Radiolabel in the neutral fraction of extracts following exposure of the laminas of mature leaves to ¹⁴CO₂. Extracts were made 1.5 h after the beginning of the exposure period either from the radiolabeled lamina itself (A, C, and E) or from sink tissue (B, D, and F). Data are expressed as the percentage of radioactivity in the neutral fraction. A and B, C. barbinervis; C and D, L. styraciflua; E and F, C. speciosa.

Figure 2.

Electron micrograph of a C. barbinervis minor vein. Two SEs are flanked by two CCs that directly abut bundle sheath (BS) cells on the other side. The cell between the two CCs may be phloem parenchyma, but the distinction between these cell types is often difficult to make. Bar = 3 μm. Plasmodesmata between BS cells and CCs are shown in the inset. They are H shaped and equally branched on both sides. Inset bar = 0.15 μm.

Figure 3.

Exudation of ¹⁴C from leaves from C. barbinervis (A), L. styraciflua (B), and C. speciosa (C). Cut leaves were allowed to transpire either water or PCMBS for 30 min (C. barbinervis and C. speciosa) or 60 min (L. styraciflua) and were then exposed to ¹⁴CO₂ for 1 h. Following another 1-h period in the dark to close the stomata, the petioles were recut and submerged in a solution of EDTA to facilitate exudation. Zero time refers to the beginning of the exudation period, 2 h after initial exposure to ¹⁴CO₂. Exudation amounts are cumulative and are expressed as a percentage of the highest number of counts in replicate 8-h samples. Each experiment was replicated six times.

Figure 4.

Electron micrograph of an L. styraciflua minor vein. A, Low magnification micrograph illustrating the arrangement of cell types. The adaxial surface of the leaf is toward the lower left of the figure. SEs and CCs are surrounded by phloem parenchyma (PP) cells. Arrows indicate clusters of plasmodesmata between PP cells and CCs. Bar = 3 μm. B, High magnification of the cluster of plasmodesmata delimited by the rectangle in A. The plasmodesmata are equally branched on both sides. Bar = 0.3 μm.

Figure 5.

Electron micrograph of a portion of a C. speciosa minor vein. A, Low magnification micrograph illustrating an intermediary cell flanked by a BS cell and an SE. Intermediary cells have dense cytoplasm, small vacuoles (V), and numerous mitochondria (M). Bar = 1.0 μm. Plasmodesmata between BS cells and CCs are shown in the inset. They are highly branched on the intermediary cell side (short arrow) but much less so on the bundle sheath side (long arrow).

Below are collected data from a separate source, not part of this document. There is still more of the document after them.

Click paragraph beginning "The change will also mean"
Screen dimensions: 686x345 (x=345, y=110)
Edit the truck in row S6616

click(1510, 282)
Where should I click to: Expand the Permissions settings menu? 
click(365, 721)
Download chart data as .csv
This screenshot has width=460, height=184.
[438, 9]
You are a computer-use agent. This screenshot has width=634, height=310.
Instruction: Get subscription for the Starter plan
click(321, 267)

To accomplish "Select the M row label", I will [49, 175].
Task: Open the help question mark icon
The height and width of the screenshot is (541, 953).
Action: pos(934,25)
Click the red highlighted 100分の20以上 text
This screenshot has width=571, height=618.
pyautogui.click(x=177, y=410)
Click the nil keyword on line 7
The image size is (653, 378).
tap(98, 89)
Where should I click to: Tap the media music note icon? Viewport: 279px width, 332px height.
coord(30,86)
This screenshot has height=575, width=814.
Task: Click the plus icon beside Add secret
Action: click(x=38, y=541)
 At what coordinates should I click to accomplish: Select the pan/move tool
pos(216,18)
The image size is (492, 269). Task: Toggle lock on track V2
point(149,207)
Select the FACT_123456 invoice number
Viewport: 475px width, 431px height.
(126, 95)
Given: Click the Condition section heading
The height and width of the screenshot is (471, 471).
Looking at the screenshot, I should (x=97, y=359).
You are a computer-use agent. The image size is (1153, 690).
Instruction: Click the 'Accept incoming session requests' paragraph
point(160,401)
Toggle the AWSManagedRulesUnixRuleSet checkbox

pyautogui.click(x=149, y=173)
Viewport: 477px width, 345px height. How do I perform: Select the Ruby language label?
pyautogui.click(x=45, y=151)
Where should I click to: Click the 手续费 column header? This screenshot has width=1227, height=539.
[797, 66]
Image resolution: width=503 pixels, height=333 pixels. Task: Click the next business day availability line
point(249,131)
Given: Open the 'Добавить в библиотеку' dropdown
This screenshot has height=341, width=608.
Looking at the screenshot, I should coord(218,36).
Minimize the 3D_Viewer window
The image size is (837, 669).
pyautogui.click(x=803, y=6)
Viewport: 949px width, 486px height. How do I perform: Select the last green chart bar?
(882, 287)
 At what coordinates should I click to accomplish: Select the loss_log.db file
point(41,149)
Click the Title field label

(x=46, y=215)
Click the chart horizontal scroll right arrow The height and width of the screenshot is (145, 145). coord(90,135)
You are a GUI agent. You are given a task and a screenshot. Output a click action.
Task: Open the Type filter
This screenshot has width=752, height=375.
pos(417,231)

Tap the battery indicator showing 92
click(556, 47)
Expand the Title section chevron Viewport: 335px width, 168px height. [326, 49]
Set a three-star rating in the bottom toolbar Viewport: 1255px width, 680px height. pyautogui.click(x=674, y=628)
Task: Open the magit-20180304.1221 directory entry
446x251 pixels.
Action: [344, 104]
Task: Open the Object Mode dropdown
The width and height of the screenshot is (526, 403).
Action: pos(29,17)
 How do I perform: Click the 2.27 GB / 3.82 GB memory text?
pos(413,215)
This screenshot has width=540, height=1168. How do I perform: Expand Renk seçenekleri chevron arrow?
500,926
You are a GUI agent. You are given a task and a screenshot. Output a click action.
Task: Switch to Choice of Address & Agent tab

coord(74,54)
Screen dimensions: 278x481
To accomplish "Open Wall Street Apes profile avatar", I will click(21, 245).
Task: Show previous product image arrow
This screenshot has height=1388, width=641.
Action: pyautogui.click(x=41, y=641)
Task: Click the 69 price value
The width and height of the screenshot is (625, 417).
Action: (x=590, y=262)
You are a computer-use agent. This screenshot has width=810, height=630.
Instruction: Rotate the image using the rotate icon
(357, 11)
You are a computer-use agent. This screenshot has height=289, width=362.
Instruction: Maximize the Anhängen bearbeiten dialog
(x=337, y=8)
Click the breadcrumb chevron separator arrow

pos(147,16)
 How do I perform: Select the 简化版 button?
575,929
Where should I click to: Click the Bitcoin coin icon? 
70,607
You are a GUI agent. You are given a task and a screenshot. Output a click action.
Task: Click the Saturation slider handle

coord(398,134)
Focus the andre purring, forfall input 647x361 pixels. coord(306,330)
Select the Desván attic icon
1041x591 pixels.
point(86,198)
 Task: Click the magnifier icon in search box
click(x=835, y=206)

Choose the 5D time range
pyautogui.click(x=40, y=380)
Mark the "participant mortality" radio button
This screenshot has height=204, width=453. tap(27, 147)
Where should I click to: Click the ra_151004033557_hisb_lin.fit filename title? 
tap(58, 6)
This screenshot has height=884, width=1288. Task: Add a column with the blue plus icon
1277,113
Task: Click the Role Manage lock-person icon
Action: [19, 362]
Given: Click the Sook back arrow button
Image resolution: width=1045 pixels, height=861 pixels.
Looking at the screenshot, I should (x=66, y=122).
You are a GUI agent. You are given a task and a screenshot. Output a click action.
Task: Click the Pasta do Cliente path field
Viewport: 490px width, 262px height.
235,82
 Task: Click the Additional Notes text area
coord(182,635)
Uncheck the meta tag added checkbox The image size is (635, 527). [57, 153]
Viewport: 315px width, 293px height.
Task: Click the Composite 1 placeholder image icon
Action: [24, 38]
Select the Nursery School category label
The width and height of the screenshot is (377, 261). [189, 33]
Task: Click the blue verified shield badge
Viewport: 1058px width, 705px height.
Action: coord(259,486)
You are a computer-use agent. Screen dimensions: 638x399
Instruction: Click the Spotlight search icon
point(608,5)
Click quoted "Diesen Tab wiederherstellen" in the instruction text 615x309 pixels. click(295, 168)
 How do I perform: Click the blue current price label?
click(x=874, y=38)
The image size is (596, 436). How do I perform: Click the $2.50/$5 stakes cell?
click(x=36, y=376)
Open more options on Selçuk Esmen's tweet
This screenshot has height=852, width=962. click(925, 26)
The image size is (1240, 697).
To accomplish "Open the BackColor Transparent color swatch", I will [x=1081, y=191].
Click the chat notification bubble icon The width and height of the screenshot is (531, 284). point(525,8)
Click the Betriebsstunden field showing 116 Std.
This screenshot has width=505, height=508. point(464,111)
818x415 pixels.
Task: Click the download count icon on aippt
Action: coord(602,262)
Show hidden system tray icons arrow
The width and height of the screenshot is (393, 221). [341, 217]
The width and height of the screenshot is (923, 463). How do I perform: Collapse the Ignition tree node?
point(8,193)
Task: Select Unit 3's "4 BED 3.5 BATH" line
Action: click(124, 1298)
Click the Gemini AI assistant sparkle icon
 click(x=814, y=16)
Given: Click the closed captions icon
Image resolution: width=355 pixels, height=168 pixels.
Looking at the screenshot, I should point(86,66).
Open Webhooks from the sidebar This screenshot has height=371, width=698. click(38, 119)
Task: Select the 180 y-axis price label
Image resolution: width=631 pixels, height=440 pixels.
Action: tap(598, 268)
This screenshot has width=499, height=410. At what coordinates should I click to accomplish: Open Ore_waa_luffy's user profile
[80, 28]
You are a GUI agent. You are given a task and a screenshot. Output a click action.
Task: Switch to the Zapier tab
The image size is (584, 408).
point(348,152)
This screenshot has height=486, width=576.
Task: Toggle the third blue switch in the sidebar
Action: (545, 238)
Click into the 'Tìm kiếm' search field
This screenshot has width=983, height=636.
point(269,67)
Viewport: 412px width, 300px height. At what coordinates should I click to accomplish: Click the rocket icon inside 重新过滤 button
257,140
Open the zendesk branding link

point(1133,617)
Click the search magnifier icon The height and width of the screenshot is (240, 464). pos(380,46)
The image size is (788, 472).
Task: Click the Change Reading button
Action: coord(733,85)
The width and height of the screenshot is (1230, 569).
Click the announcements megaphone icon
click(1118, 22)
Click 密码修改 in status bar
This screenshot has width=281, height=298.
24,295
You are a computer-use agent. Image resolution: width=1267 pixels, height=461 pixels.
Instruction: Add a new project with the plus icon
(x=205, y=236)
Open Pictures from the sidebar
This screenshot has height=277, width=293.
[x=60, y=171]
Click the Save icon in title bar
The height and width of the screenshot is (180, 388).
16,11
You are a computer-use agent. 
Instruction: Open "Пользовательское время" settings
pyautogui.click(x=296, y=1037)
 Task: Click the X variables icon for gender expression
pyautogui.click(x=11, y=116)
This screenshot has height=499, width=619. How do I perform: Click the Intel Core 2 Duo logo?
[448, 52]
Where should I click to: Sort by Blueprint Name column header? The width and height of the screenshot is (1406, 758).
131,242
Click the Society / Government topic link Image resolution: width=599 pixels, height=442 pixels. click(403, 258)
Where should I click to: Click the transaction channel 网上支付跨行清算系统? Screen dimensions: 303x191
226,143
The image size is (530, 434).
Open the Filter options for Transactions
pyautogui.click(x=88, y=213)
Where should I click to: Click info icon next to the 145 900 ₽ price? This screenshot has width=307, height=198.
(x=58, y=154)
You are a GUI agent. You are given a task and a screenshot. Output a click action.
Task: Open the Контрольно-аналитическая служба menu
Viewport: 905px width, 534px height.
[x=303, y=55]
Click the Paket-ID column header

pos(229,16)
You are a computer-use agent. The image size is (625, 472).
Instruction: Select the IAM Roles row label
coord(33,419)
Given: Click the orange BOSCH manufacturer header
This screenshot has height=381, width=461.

Inset bar = 0.3 μm.

Figure 6.

[¹⁴C]Suc uptake by C. speciosa leaf discs incubated in different concentrations of Suc either with or without PCMBS for 1 h. PCMBS reduces uptake to a linear function of Suc concentration, indicating that carrier-mediated uptake has been inhibited. Where error bars are not shown, they are smaller than the data points.

Figure 7.

Frequency of plasmodesmata between mesophyll cells. A, Data arranged according to minor vein type (Gamalei, 1989). Type 1 species have the most abundant plasmodesmata in the phloem of minor veins, type 2b the least. B, Data arranged according to growth habit. The data in A and B are from the following: 1 and 2, this study; 3, Fisher (1990); 4, Goggin et al. (2001); 5, Russin and Evert (1985); 6, Haritatos et al. (2000); 7, Beebe and Evert (1992); 8, McCauley and Evert (1989); 9, Warmbrodt and VanDerWoude (1990); 10, Evert and Mierzwa (1986); 11, Wimmers and Turgeon (1991); 12, Bourquin et al. (1990); 13, Fisher (1991); 14, this study; 15, Fisher (1986).